Jakarta, CNN Indonesia —
Aktivis lingkungan Sumatera Utara Delima Silalahi meraih penghargaan Goldman Environmental Prize 2023.
Delima diganjar penghargaan internasional berkat gerakannya bersama masyarakat lokal merebut kembali hak kelola atas hutan adat di Sumatera Utara.
“Saya merasa bertanggung jawab untuk ambil bagian dari perjuangan itu. Karena itu bagian dari saya,” kata Delima dalam sebuah video yang diunggah di laman resmi Goldman Environmental Prize.
Direktur eksekutif Kelompok Studi dan Pengembangan Prakarsa Masyarakat (KSPPM) ini tidak asing dengan kegiatan aktivisme. Pada 1999, ia jadi aktivis semasa kuliah dan bergabung dengan KSPPM sebagai sukarelawan.
Dia pun kerap mengikuti berbagai aktivitas di organisasi sampai-sampai harus terpisah dengan keluarga. Jarak antara kantor dan tempat tinggalnya jauh sehingga ia sering menginap di kantor dan tinggal bersama masyarakat.

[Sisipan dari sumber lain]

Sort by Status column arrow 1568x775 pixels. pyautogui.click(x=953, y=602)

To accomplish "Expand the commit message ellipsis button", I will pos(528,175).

Merebut kembali keanekaragaman hayati
Hutan-hutan di kawasan Sumatera Utara sebenarnya jadi sumber penghidupan warga lokal. Namun kondisi berubah sejak ada perusahaan yang menanam tanaman industri.
Perusahaan pulp dan kertas mengubah hutan dengan keanekaragaman hayati yang kaya jadi lahan dengan tumbuhan eukaliptus.
Salah satu tumbuhan endemik Sumatera, Styrax benzoin atau pohon kemenyan Sumatera dibabat. Padahal, biasanya masyarakat sekitar menjual getah pohon ini ke industri minyak, wewangian, dan obat sebagai mata pencaharian.
Baru pada 2013 ada secercah harapan saat Mahkamah Konstitusi mengeluarkan putusan yang menegaskan bahwa hutan adat bukanlah hutan negara. Putusan ini pun jadi peluang untuk merebut hak kelola sah atas hutan adat.
Delima bersama KSPPM bergerak ke desa-desa untuk mengedukasi masyarakat. Selain itu, ia juga memfasilitasi pemetaan hutan dengan masing-masing kelompok masyarakat adat.
Masyarakat yang sudah terorganisir dan teredukasi pun digerakkan untuk bersama-sama protes pada perusahaan.
Kemudian pada Juni 2021, Delima serta anggota masyarakat bertemu dengan Menteri Lingkungan Hidup dan Kehutanan untuk mendesak pengakuan terhadap hutan adat milik masyarakat.
Berkat kampanye yang digalakkan, pada Februari 2022 pemerintah memberikan hak pengelolaan sah atas 7.213 ha hutan adat pada enam kelompok masyarakat Tano Batak.
Luas lahan ini termasuk 6.333 ha lahan dari perusahaan pulp dan kertas dan 884 ha dari kawasan hutan negara.
Masyarakat pun mulai mereboisasi lahan dengan menanam kembali spesies endemik pohon kemenyan.